• _WHAT THE TASK ASKS_
Copy the rows below word for word, starting at the line containing "You are a computer-use" and continuing through the end of the rows. Omit the pictures from your copy.

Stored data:

- - - - - - -

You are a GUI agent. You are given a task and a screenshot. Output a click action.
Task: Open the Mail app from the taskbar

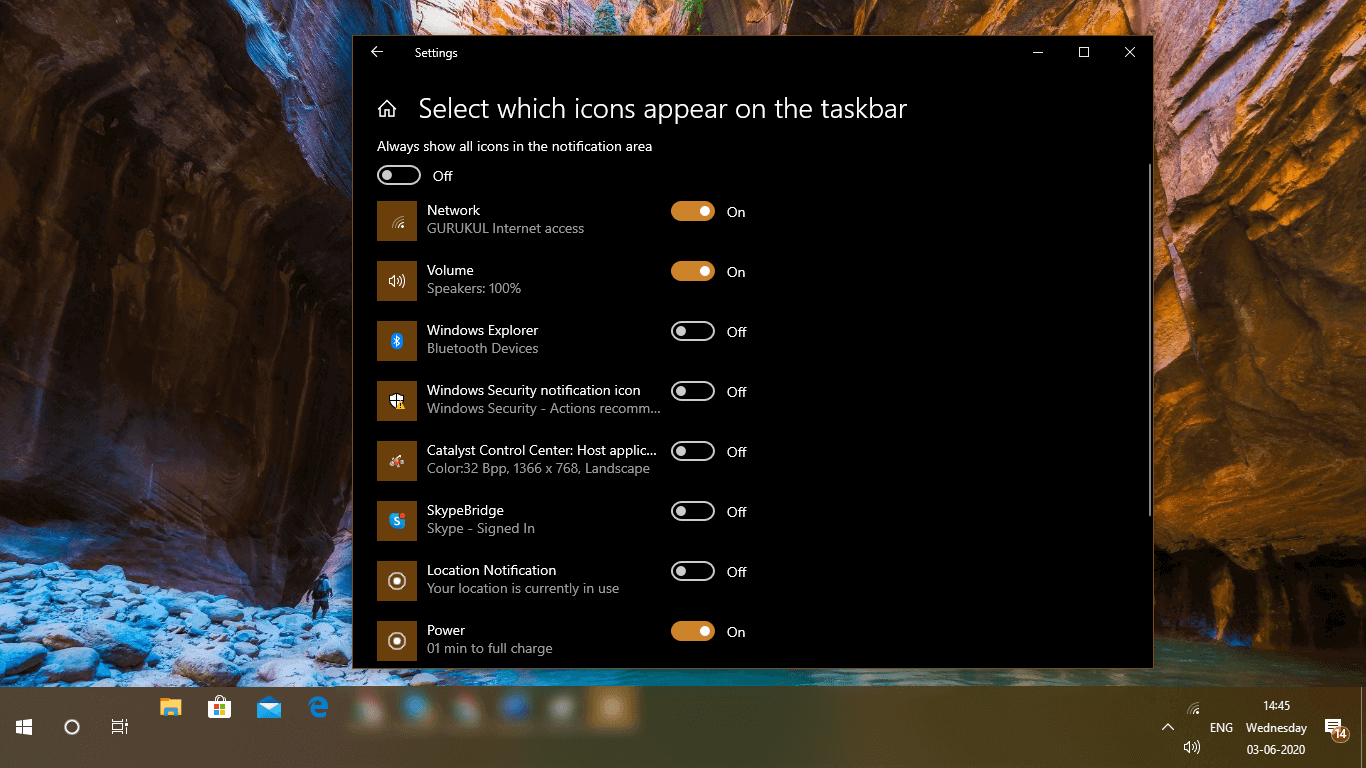point(268,707)
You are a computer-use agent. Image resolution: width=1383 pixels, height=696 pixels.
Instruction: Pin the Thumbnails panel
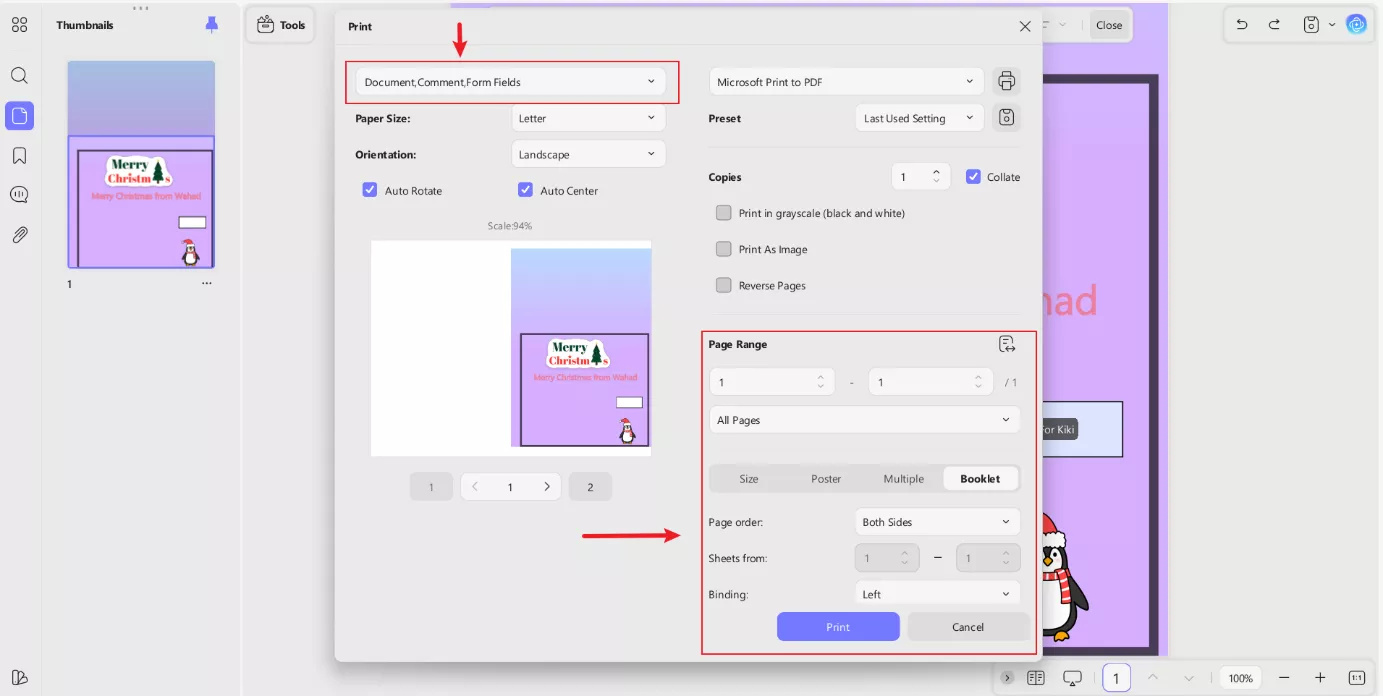pos(210,24)
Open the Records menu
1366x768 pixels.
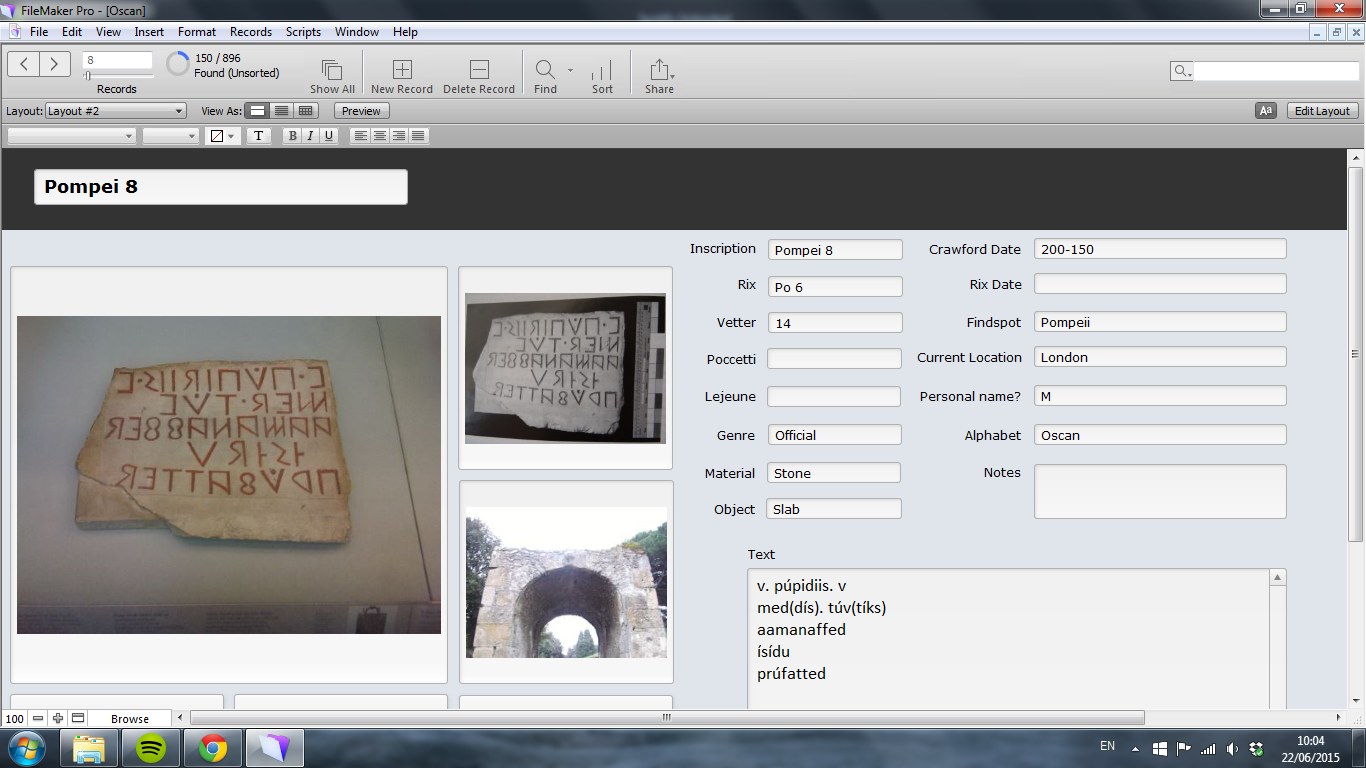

- - - - - - -

• _SOLUTION_
You are a computer-use agent. Image resolution: width=1383 pixels, height=696 pixels.
Instruction: Pin the Thumbnails panel
pos(210,24)
Open the Records menu
1366x768 pixels.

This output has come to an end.